This disparity is why the broad Left, hijacked by these sorts, went into the political wilderness in the UK and elsewhere: it lost touch with the real concerns of working people. In the UK, the electorate flocked to the law-and-order instincts of the Conservative Party, and the same appears to be happening here, with Fine Gael resurgent.

Eilis O’Hanlon has an attack on the Irish-language. However, it isn’t actually an attack on the language. Can you guess what she is actually complaining about?

It’s only delaying the inevitable. The country’s problems are so severe that any incoming government is going to have to make radical changes in education sooner rather than later, or watch impotently as Ireland drops further behind the rest of the world. We’ve smugly lied to ourselves for years about having a widely envied education system, but the recession has brutally exposed all our institutions as unfit for purpose — the bloated public sector, of which our schools form a major part, not least. If we don’t change fast, we’re sunk. Simple as that.

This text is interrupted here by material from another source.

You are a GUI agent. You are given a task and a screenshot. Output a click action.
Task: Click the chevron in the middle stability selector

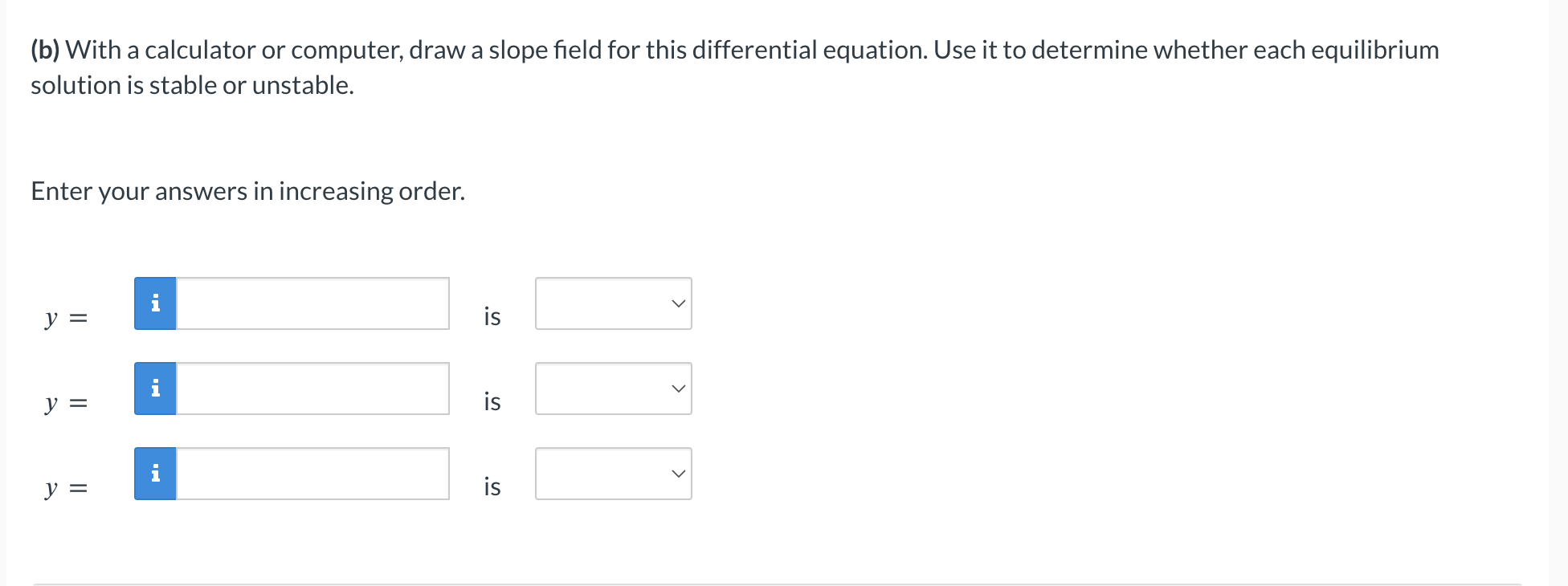(677, 389)
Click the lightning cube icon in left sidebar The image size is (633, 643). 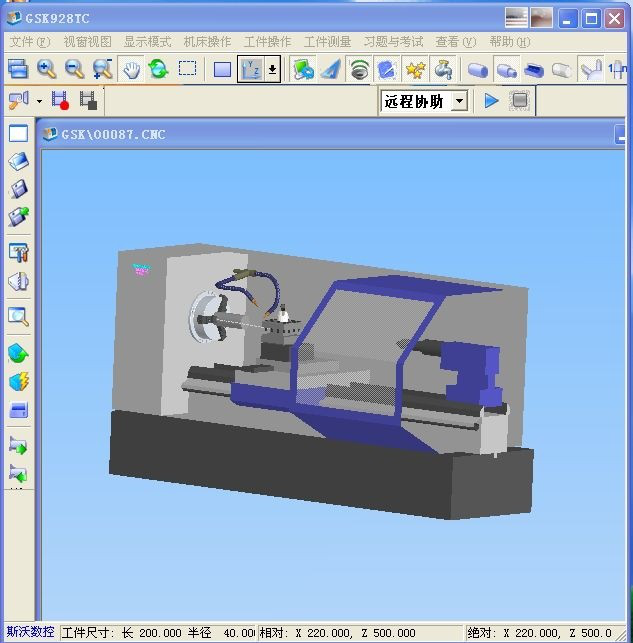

Meanwhile, here’s looking forward to a survey asking parents what they think of those endless holidays and Mickey Mouse staff training days off enjoyed by teachers. Bet Irish teachers won’t be so keen to publicise the results of that survey.

Colm McCarthy has had a very bright idea indeed, which in no way would lead to any further problems. I sleep better at night knowing that the government uses him to make major economic decisions for the country and the public sector.

The risk of another European banking crisis down the road can be minimised only through the redesign of the ECB and the Eurosystem. The redesign should involve the centralisation of bank supervision, which in an integrated banking market cannot safely be delegated to small countries with limited administrative resources. This logically raises the question of abolishing the national central banks altogether. In seeking a better deal for Ireland in the resolution of the European banking crisis, Irish politicians should not be shy about urging a better deal for Europe; a deal which at least addresses the unresolved current crisis and the prevention of the next one.

I’m fairly sure there are some stupid statements in a conversation between Aengus Fanning and the leader of the Labour Party, but I couldn’t face reading it.

I enjoyed this though from Marc Coleman.

As it was in East Germany, so it is in Ireland: The vested interests — many of them led by former admirers of the East German regime — have captured the three main parties completely.

Mental.

Had this been in a column written for the Sindo, instead of being part of a speech reported in it, it would have won. However, it reminds us just how in touch with the concerns of ordinary people the luminaries of the cultural and political elite are. Step forward Colm Tóibín.

Since it is not fashionable, or even wise, nowadays to raise a glass to Charles Haughey, I will follow Anthony Cronin in suggesting that those of us who have cause to be grateful to him, and to his policies, should wait until we are at home alone, and then we should turn off all the lights and raise a glass to him in the dark alone. Tell no one.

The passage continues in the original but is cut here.